> _Written instruction_
Copy the rows exactly, starting at the line containing "Check Compare box for Creta 2020" and ending at the last line of the rows, with both included. Leave the pictures out.

--- START Records shown ---

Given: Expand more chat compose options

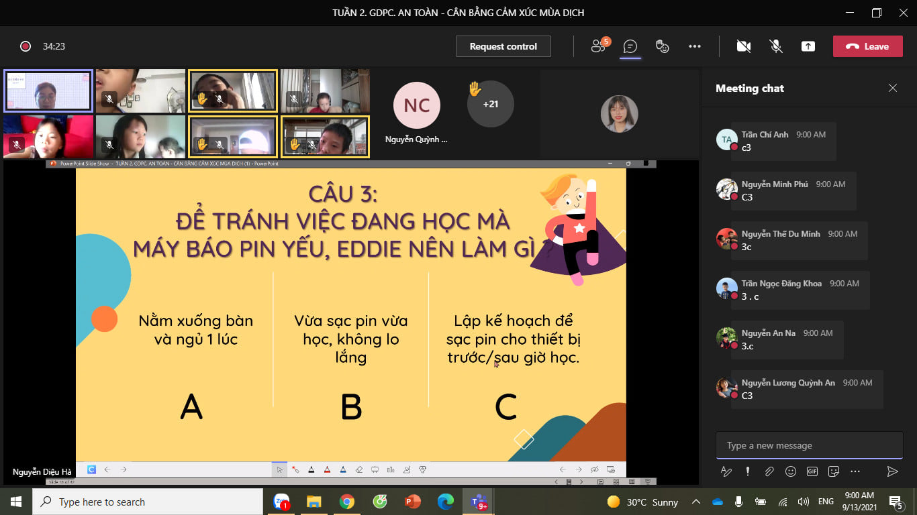Looking at the screenshot, I should 855,471.
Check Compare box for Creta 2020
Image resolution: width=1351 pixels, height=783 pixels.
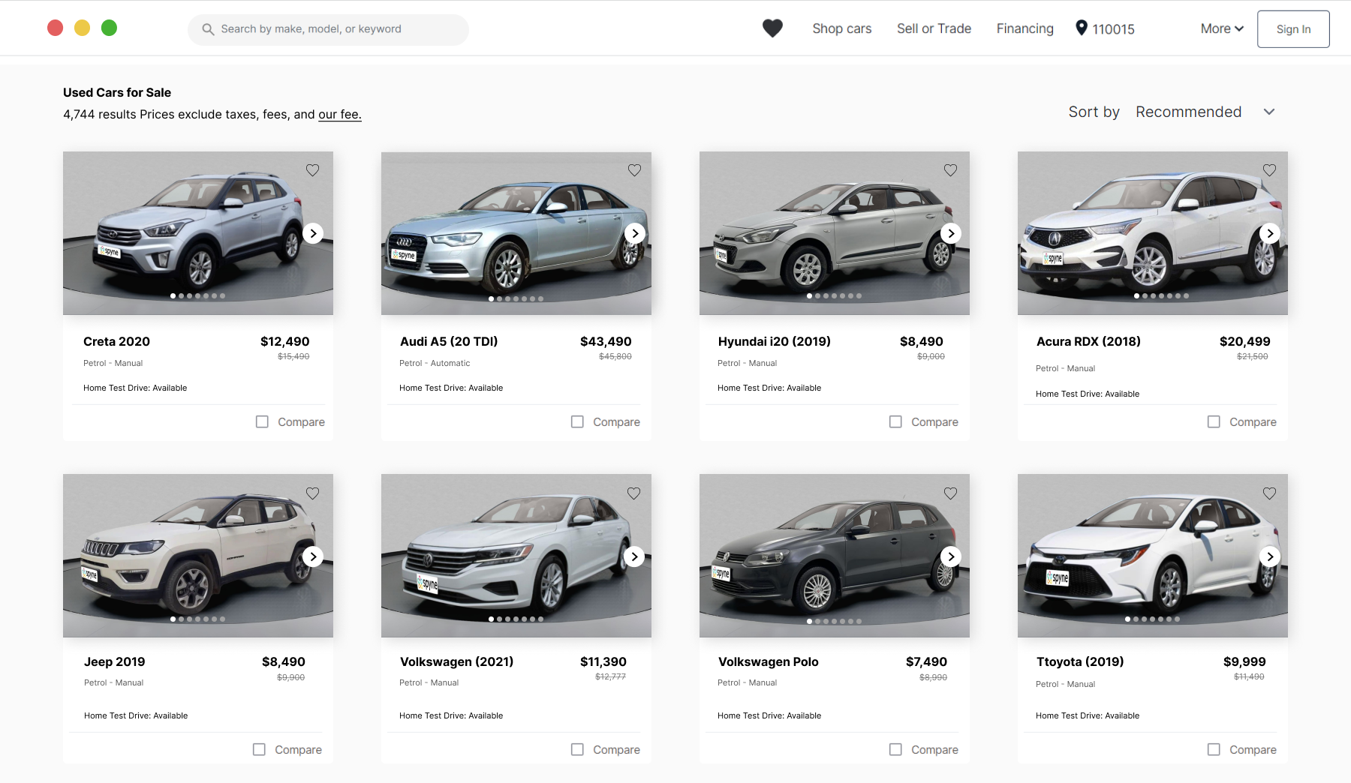tap(262, 422)
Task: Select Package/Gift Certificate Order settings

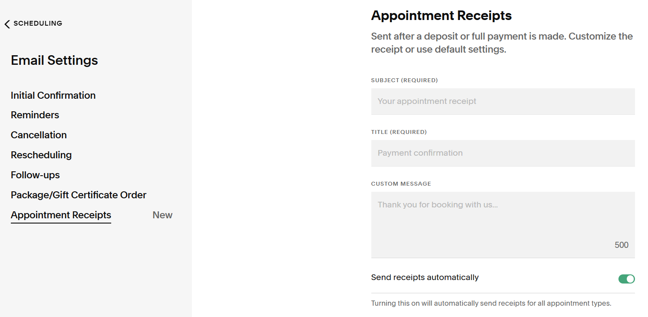Action: [x=79, y=195]
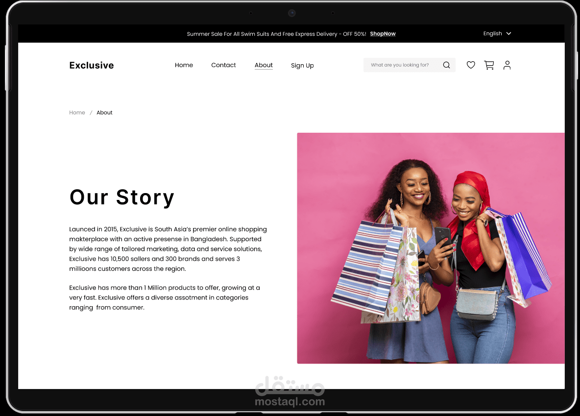
Task: Open the Sign Up navigation item
Action: point(302,66)
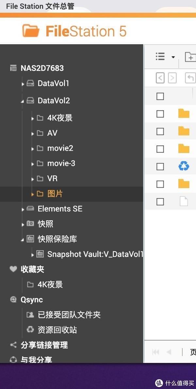The height and width of the screenshot is (389, 196).
Task: Select the 图片 folder in tree
Action: [55, 194]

--- END Records shown ---

> _Solution to this exercise_
Check Compare box for Creta 2020
Image resolution: width=1351 pixels, height=783 pixels.
tap(262, 422)
Task: Select Package/Gift Certificate Order settings

Action: [x=79, y=195]
Task: Open the Sign Up navigation item
Action: point(302,66)
The height and width of the screenshot is (389, 196).
Task: Select the 图片 folder in tree
Action: [55, 194]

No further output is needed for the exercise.